Starr's Slow Pace Boosts Clinton

Clinton's team stalls investigation with legal tactics. But Congress won't even be ready for the case until fall.

The White House doesn't call it delay tactics, but the work of President Clinton's legal team has the same effect - slowing the Monica Lewinsky investigation so that Mr. Clinton is likely spared from possible congressional impeachment hearings until after the November elections.

By fighting subpoenas and invoking claims of executive privilege, lawyer-client privilege, and spousal privilege, the White House counsel has been able to slow independent prosecutor Kenneth Starr enough to buy the president a significant chunk of time.

"It's probably over for Starr in this session of Congress," says Mark Rozell, a political scientist at American University.

In a case with as much political charge as this one, timing is just as important as facts. And timing - as it relates to legal procedure in the courts and the political schedule of fall elections - is not working in Mr. Starr's favor.

While Ms. Lewinsky's experienced, new Washington lawyers may work out an immunity deal in exchange for her testimony, she still suffers a huge credibility problem. No matter what she might tell the independent prosecutor - if indeed she reaches a deal at all - he would need to corroborate her story with testimony from others.

But getting testimony from other key witnesses will not happen as quickly as Starr had hoped. Starr has been in a high-stakes battle with both the Secret Service and the White House to force agents and senior Clinton aides to testify before his grand jury. A federal judge ruled recently that despite Secret Service claims of a special privilege, and despite the application of executive privilege to Clinton's aides, everyone must testify.

But both the Justice Department (which is arguing the case for the Secret Service) and the White House appealed.

To speed things along, Starr attempted to skip the normal legal course, where these cases would be heard in appellate courts, and instead requested expedited review from the highest court in the land - where at least one of the cases was likely to end up anyway.
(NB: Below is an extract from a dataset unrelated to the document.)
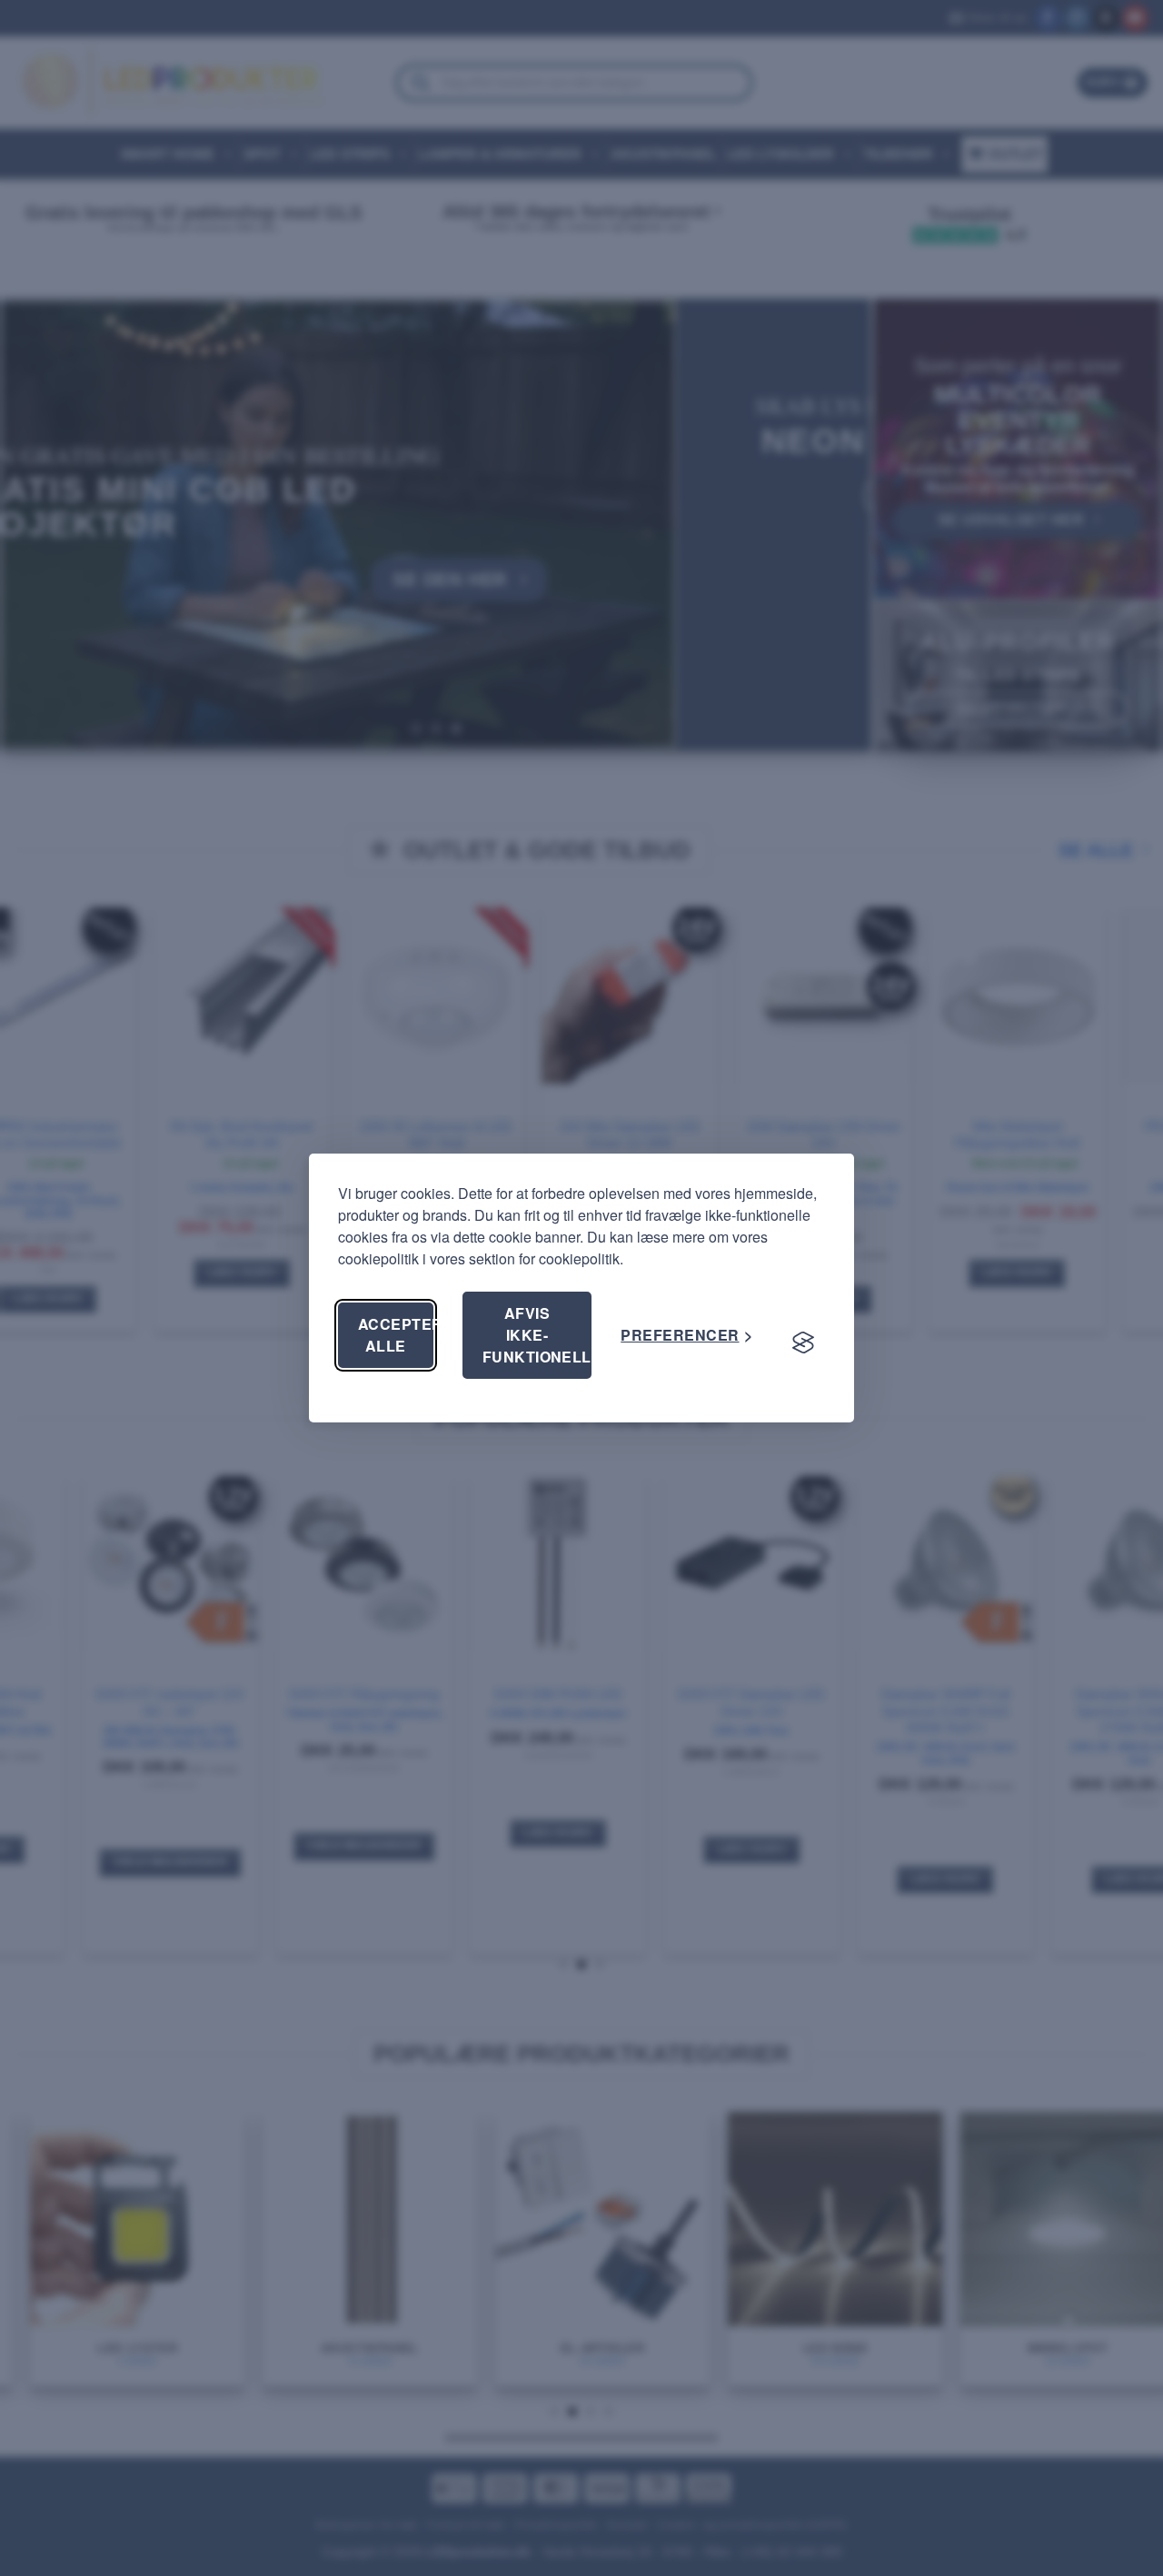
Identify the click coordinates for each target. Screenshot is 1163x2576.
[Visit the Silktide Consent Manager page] (803, 1342)
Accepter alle (395, 1334)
Waiting for slow wheels of justice to turn

Last week, however, the Supreme Court decided the cases did not deserve its urgent review, and said they must go through the appellate court. All parties requested expedited action in the appellate courts, which was granted Friday.

But even then, it is unlikely the courts will rule until July. And if one or the other side is disappointed with the results, the appeal will likely go on to the Supreme Court, which won't meet until October.

This kind of schedule makes it virtually impossible for Starr to file a complete report to Congress on his findings this summer, and it's even a stretch to get it done by Oct. 9, when Congress is slated to adjourn until a new Congress is elected.

But even if Starr shared his findings with Congress soon, say in an interim report submitted by mid-July at the latest, he would be up against the pressure of looming elections, say political analysts. And unless the case is ironclad, lawmakers won't want to risk angering voters by acting against a president who is linked in the public's mind with economic prosperity.

No time for Starr

First, Congress won't have time to deal with this issue, says Charles Cook, a political analyst. Summer break takes up most of August and the first week of September, and then adjournment is a month later.

"They won't have time. They'll have [other] things to do before they leave town," says Mr. Cook.

Second, they won't find it politically expedient to make the time. "Voters aren't paying attention to this issue. It would take some pretty amazing revelations before the public became engaged," he says. Even confirmation of the allegations so far, which Cook labeled "howitzers" as opposed to mere "smoking guns," might not be enough to inspire lawmakers on to impeachment hearings.

Congress could stall

No matter when Starr drops a report on Congress, lawmakers are not required to act on it. If it comes close to election day, says American University's Rozell, "there are ways [for Congress] to delay without appearing to delay."

They include setting up a review process to decide what to do with the findings, deciding who would be involved in the review process, interviewing staff, and so on.

These scenarios work well for President Clinton because they delay the impeachment process, if there ever is one.

And if Starr does not deliver his report until after election day, there is a chance he will deliver it to a newly Democratic-controlled House - though it's a slim chance.

Starr himself appears unimpressed by the election-day timetable.

Plowing ahead with his "just the facts, ma'am" attitude, he has said on more than one occasion that he is in this investigation for the long haul. If that means working with the next Congress, sobeit.